Each line from the one that has "[Facebook] (25, 2548)" through the end of the entries below must be written out exactly; leave out all other lines.

◇ ◇ ◇ ◇ ◇

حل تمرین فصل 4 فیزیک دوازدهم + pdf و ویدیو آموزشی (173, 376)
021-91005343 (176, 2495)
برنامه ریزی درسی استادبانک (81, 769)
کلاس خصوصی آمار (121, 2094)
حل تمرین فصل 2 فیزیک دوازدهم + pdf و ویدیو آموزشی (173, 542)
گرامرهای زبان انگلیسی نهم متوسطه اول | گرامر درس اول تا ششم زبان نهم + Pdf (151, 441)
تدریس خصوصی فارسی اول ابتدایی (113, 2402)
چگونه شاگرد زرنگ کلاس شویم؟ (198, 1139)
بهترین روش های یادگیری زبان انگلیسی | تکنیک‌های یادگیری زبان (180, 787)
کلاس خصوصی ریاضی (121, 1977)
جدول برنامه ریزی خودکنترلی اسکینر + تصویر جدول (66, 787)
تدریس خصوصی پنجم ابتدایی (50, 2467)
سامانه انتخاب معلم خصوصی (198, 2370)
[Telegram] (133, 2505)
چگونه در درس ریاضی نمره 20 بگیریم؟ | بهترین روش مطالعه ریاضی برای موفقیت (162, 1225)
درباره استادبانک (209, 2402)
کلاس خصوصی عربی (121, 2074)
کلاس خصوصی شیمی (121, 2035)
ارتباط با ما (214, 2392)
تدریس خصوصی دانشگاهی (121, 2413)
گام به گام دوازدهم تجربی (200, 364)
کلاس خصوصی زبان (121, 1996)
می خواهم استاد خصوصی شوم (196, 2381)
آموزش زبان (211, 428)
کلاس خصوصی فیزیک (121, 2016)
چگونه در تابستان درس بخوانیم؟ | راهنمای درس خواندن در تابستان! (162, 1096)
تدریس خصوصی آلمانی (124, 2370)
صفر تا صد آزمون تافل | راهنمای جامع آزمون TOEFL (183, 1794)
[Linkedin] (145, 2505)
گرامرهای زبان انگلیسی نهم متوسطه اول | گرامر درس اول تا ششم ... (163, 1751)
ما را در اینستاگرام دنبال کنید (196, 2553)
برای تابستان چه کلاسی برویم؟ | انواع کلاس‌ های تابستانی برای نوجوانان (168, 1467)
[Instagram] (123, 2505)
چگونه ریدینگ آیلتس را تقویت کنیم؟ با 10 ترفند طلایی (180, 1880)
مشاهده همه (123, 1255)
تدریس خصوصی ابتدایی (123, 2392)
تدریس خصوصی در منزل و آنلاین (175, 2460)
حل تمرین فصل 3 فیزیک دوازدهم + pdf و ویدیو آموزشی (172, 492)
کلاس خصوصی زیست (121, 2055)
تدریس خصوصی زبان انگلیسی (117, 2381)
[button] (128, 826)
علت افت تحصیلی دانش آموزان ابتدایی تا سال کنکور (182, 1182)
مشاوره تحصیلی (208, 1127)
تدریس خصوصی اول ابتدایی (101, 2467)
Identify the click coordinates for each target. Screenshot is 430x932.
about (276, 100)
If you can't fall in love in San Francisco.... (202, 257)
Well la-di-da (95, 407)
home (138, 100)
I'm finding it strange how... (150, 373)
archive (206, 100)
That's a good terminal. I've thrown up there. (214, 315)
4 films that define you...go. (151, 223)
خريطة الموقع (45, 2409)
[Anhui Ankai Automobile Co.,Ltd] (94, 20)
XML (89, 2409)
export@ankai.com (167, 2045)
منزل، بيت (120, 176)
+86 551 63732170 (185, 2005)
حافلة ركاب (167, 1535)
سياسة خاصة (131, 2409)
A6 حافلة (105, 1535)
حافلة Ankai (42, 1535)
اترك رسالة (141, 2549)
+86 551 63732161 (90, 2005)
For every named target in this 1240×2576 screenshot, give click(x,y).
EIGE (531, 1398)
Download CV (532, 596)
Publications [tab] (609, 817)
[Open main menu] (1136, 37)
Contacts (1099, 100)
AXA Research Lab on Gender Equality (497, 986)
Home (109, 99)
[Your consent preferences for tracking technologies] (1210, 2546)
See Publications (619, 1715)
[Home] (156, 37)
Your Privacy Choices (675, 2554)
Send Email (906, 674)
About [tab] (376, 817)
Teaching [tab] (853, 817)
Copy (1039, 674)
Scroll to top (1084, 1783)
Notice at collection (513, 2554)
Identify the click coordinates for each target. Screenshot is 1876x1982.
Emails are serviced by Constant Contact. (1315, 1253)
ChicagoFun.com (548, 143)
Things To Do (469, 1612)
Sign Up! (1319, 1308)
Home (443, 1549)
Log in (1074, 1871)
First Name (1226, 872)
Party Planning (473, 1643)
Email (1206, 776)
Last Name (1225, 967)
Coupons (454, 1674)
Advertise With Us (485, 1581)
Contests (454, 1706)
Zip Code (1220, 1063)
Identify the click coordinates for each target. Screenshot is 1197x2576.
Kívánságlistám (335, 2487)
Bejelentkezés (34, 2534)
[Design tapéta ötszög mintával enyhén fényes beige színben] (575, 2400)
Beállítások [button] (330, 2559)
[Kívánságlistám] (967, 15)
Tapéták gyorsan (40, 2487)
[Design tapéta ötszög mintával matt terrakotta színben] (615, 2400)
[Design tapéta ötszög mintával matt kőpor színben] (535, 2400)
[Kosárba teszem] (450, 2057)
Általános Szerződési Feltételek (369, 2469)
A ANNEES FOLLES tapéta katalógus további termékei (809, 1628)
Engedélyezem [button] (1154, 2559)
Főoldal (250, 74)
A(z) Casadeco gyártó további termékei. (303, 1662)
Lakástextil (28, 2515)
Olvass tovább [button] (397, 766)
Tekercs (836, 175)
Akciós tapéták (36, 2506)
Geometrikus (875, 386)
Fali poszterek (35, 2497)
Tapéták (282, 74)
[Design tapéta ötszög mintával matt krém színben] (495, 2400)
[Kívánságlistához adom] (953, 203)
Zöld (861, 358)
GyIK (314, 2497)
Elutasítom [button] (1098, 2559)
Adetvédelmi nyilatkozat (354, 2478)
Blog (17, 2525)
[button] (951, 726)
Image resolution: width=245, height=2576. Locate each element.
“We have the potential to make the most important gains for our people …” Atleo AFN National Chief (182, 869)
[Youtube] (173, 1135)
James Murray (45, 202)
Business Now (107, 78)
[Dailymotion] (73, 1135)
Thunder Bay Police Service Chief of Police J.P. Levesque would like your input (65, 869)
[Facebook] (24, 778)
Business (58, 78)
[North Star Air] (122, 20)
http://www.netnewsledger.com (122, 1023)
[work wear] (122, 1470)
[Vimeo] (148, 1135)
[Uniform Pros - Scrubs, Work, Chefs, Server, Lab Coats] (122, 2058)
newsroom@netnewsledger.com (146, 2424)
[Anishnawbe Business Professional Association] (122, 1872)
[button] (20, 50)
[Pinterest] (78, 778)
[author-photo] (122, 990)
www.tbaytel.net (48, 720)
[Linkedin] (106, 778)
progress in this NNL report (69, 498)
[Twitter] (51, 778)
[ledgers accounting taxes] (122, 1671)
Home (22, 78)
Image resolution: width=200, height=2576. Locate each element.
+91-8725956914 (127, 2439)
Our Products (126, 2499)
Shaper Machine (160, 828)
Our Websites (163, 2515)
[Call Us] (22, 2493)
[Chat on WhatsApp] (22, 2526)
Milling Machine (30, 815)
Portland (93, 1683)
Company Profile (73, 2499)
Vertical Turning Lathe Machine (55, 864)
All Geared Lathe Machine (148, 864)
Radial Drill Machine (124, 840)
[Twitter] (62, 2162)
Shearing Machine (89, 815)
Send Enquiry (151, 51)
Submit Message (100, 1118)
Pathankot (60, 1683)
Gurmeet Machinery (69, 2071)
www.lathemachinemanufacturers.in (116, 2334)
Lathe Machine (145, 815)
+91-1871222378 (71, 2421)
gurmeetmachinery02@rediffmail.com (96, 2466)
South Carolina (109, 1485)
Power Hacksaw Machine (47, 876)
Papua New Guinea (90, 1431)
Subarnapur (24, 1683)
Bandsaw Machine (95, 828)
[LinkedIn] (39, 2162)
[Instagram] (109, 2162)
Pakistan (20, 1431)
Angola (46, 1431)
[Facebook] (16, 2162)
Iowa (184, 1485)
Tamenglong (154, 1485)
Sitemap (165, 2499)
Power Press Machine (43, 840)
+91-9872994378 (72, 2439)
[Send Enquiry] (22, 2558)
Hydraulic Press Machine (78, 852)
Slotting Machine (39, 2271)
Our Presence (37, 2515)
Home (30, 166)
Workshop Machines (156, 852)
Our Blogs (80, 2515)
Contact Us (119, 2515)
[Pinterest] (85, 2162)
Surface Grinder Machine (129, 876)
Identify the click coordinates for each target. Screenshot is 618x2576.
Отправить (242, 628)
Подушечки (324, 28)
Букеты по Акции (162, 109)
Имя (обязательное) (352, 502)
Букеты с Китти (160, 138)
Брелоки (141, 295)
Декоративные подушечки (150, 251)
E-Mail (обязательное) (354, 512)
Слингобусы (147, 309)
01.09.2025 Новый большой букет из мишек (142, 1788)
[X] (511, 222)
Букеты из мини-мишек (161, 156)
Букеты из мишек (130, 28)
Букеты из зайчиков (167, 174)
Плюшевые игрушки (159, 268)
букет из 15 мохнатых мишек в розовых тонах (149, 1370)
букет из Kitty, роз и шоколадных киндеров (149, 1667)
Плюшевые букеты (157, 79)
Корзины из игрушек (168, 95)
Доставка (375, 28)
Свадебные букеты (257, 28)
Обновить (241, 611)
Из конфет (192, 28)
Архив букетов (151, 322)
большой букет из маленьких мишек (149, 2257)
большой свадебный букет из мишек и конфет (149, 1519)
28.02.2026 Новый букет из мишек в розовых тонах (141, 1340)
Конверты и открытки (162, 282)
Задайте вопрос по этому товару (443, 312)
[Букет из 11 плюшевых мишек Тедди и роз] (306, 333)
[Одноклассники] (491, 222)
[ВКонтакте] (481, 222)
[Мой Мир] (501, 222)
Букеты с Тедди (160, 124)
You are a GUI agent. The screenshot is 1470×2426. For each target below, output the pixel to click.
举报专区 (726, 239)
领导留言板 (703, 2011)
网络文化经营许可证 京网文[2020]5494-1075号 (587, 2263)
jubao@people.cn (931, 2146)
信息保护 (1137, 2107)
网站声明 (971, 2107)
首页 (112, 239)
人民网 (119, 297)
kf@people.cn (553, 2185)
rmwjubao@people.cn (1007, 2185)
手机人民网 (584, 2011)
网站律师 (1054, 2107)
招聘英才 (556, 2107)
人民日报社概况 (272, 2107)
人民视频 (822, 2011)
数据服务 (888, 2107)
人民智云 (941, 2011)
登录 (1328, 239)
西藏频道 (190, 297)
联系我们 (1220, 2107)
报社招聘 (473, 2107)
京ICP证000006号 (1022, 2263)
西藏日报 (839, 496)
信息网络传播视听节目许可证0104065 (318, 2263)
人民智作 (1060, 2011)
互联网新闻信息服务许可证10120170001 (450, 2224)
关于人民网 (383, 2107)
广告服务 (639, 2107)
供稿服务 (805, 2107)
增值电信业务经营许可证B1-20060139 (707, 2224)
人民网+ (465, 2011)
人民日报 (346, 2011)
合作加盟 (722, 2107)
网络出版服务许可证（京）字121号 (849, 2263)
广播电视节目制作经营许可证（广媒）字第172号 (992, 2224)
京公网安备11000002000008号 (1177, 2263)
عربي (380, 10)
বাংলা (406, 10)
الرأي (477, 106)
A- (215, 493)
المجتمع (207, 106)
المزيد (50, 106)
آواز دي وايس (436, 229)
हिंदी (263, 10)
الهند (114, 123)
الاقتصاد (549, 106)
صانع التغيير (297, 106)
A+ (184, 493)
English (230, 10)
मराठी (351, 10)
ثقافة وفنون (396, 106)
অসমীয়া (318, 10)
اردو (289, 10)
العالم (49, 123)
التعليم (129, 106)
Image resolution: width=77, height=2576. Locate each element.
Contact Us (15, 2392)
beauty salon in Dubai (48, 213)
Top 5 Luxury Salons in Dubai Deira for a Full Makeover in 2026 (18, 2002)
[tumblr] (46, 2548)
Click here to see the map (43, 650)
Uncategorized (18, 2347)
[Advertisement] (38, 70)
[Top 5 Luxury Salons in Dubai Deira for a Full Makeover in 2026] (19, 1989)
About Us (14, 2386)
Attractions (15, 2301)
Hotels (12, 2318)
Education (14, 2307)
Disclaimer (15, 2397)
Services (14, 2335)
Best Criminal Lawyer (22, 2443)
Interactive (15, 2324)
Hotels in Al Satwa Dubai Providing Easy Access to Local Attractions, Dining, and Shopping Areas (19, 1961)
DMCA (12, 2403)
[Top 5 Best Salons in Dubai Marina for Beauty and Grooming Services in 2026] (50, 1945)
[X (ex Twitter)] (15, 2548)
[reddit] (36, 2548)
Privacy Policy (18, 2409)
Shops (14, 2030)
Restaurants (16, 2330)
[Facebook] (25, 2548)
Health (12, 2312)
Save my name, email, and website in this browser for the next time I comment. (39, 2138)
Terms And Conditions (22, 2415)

◇ ◇ ◇ ◇ ◇

— Final answer —
[Facebook] (25, 2548)
Health (12, 2312)
Save my name, email, and website in this browser for the next time I comment. (39, 2138)
Terms And Conditions (22, 2415)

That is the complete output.